→ **WHAT THE TASK REQUIRES**
Repeat nothing but the line containing "The image size is (771, 1568)." and the lines that follow it, up to and including the last line of the data below.

EXTRACTED ENTRIES START

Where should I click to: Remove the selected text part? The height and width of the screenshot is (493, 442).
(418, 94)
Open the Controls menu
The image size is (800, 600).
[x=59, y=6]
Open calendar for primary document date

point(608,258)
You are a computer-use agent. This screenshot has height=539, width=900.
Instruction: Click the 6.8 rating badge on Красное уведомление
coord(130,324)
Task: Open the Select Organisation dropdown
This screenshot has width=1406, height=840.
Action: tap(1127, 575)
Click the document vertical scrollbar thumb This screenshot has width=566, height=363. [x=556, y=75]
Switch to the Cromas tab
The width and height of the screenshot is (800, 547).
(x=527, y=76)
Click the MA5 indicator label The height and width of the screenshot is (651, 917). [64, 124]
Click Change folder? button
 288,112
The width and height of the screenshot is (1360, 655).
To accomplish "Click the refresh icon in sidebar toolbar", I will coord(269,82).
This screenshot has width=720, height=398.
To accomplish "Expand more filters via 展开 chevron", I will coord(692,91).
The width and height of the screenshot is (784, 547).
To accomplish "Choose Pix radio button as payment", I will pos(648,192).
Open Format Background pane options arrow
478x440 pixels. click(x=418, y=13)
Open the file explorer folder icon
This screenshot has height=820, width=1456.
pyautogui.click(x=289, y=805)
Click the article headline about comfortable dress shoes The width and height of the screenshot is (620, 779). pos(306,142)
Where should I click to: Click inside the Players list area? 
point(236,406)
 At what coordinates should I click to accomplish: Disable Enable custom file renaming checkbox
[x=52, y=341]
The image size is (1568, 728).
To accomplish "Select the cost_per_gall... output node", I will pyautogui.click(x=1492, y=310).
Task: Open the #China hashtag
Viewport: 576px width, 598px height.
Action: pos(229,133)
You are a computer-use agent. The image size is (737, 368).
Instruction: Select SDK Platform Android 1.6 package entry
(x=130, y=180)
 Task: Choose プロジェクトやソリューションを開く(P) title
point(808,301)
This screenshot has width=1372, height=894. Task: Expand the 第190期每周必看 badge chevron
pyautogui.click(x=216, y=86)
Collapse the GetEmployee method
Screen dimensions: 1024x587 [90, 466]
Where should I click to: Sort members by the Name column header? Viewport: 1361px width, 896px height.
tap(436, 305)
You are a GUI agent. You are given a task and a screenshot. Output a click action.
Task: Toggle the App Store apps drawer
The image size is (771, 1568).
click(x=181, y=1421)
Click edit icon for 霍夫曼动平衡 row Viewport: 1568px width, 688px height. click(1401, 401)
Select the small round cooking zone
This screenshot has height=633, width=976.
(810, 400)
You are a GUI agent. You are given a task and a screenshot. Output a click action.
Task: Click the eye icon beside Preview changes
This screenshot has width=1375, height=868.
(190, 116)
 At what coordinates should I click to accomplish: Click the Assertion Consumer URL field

EXTRACTED ENTRIES END

→ **RESPONSE BOX**
The image size is (771, 1568).
click(x=181, y=1421)
Click edit icon for 霍夫曼动平衡 row Viewport: 1568px width, 688px height. click(1401, 401)
Select the small round cooking zone
This screenshot has height=633, width=976.
(810, 400)
You are a GUI agent. You are given a task and a screenshot. Output a click action.
Task: Click the eye icon beside Preview changes
This screenshot has width=1375, height=868.
(190, 116)
 At what coordinates should I click to accomplish: Click the Assertion Consumer URL field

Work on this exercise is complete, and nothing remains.